→ TAREFAS:
**A.** Liste os três verbos que iniciam a primeira frase do texto sobre a criação de um álbum.
**B.** Escreva a continuação do texto sobre a criação de um álbum a partir da última frase apresentada.

→ TEXTO DE LEITURA:

▶

A
ARTE E A CIÊNCIA EXATA
Criar,
compor e desenvolver um trabalho na exata forma que reflita como
queremos nos apresentar como artistas é, com certeza, a parte mais
demorada e trabalhosa da idealização e produção de um novo álbum.
A gravação propriamente dita de todos os instrumentos não é menos
árdua e também demanda intensa dedicação, ainda mais em um
processo solitário, já que se trata de um álbum de guitarra
instrumental, sem a companhia dos colegas de banda. No entanto, ela
toma muito menos tempo do que a etapa criativa.

◀

→ DADOS ARMAZENADOS:

▶

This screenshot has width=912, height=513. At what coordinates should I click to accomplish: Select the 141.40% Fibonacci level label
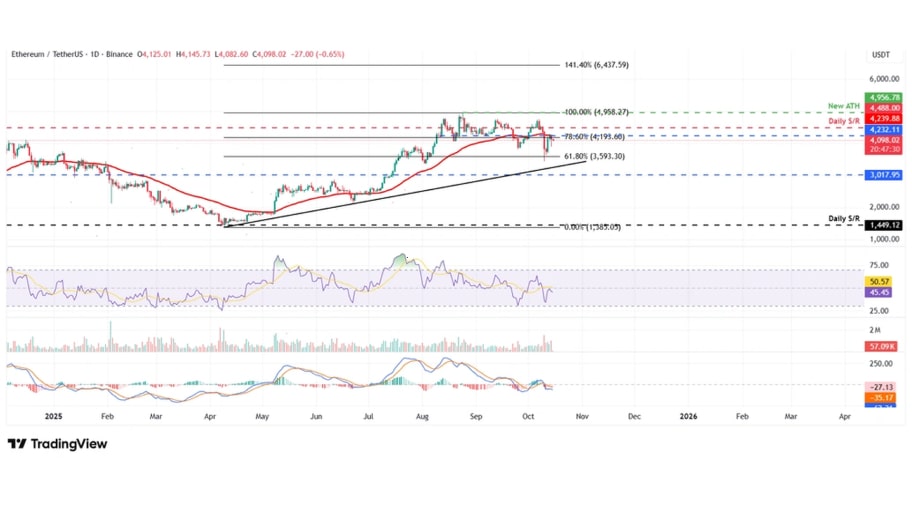click(x=594, y=65)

◀

→ RESPOSTAS:
**A.** Criar, compor, desenvolver

**B.**
Nesta
vida digital moderna, em que temos a condição de criar uma maquete
do que virá a ser o álbum, ou seja, uma demo sofisticada que soa
praticamente finalizada – com todas as baterias programadas,
teclados, melodias e solos feitos no computador –, surge uma não
esperada dificuldade quando é chegada a hora crucial de registrar
definitivamente a obra: a insolúvel questão de como reproduzir o
momento tão especial da criação de uma arte, instante puramente
intuitivo do desenvolvimento de uma composição, que havia sido
registrada em forma de demo sem maiores pretensões técnicas,
somente com intenções artísticas.
Devido às perfeitas condições
de um bom estúdio, aparece a sensação de obrigatoriedade de que a
música deva ficar ainda melhor, como se a tecnologia pudesse se
sobrepor à criatividade. Essa etapa é curiosa, pois a demo, muitas
vezes, soa melhor que o próprio álbum, no sentido de transmitir
algo mais cativante, mais emocionante. Lembro-me dessa discussão ao
registrar Angels
Cry,
do Angra, primeiro álbum da minha carreira. Em meio às gravações,
nosso empresário ficou reticente por achar que a simples demo feita
no Brasil tinha mais alma do que os registros que fazíamos naquele
estúdio custoso, rodeado de tecnologia alemã de ponta.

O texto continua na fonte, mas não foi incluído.